* **Исходный текст**
★ ★ ★
Тензин Гьяцо - Материалы сайта Savetibet.ru (без фотографий)
Но чрезмерная осторожность – это неправильно. Не кажется ли Вам, что по своему статусу Индия должна действовать более уверенно?
Да. В прошлом у меня было впечатление, что Индия, хотя и является великим государством, древним государством, самым крупным демократическим государством, всё же предпочитает ответные реакции; она не берет на себя инициативу. Но, возможно, теперь, с развитием экономики и других областей, Индия будет более уверенной в своем волеизъявлении. Отношения между Индией и Тибетом поистине уникальны. Для миллионов индийских умов гора Кайлаш и Мансаровар – места величайшего значения.
А для тибетцев – Наланда.
Да, и Бодхгайя. Для тибетцев Индия – родина буддизма. На эмоциональном и духовном уровне между нами существует очень тесная духовная связь. Когда Мораджи Десаи стал премьер-министром, я направил ему поздравительное письмо, что я обычно делаю, когда сменяется глава государства. В ответном послании он заметил: «Тибетская и буддийская культуры – две ветви дерева Бодхи». Мне кажется, это справедливо. Культура Тибета пришла из Индии. И то, что буддийская культура на протяжении столь долгого времени сохранялась в Тибете, имеет большое значение для Индии.
Другим словами, Вы не испытываете беспокойства, видя, что Китай и Индия улаживают свои разногласия; Вам не кажется, что это пагубно отразится на тибетском вопросе?
★ ★ ★
* **Что нужно сделать**
Выпиши из интервью об Индии и Тибете слово в слово отрывок, который начинается со слов «Тензин Гьяцо - Материалы» и заканчивается словами «тибетцев – Наланда.».

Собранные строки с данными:
★ ★ ★
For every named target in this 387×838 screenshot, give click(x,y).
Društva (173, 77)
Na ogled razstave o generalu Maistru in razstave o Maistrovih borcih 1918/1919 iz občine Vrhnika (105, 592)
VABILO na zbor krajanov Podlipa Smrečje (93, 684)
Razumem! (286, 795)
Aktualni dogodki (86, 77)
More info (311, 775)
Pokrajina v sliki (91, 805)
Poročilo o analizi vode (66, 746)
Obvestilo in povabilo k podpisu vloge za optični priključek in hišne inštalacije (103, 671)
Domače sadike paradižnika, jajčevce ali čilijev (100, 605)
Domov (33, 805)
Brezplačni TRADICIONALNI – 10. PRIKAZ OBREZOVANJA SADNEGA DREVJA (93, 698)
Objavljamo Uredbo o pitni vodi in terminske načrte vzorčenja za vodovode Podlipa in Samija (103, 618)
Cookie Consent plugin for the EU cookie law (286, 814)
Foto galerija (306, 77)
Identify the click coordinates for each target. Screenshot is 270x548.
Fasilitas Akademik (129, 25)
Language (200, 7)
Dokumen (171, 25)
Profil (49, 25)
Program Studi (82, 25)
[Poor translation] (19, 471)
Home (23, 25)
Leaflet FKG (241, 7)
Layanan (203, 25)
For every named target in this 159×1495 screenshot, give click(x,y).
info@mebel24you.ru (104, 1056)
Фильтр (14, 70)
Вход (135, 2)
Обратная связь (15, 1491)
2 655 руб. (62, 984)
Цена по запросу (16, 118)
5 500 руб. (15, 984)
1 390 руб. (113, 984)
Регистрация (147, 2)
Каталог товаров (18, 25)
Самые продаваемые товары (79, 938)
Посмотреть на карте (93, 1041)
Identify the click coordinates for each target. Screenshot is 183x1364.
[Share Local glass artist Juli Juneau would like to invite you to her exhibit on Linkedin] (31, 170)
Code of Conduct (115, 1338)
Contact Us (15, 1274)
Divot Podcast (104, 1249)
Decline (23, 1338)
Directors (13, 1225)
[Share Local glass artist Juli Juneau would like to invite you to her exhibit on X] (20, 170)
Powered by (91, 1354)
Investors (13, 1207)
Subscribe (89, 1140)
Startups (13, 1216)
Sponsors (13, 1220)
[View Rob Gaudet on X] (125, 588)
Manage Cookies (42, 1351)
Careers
★ ★ ★
* **Ответ на задание**
Тензин Гьяцо - Материалы сайта Savetibet.ru (без фотографий)
Но чрезмерная осторожность – это неправильно. Не кажется ли Вам, что по своему статусу Индия должна действовать более уверенно?
Да. В прошлом у меня было впечатление, что Индия, хотя и является великим государством, древним государством, самым крупным демократическим государством, всё же предпочитает ответные реакции; она не берет на себя инициативу. Но, возможно, теперь, с развитием экономики и других областей, Индия будет более уверенной в своем волеизъявлении. Отношения между Индией и Тибетом поистине уникальны. Для миллионов индийских умов гора Кайлаш и Мансаровар – места величайшего значения.
А для тибетцев – Наланда.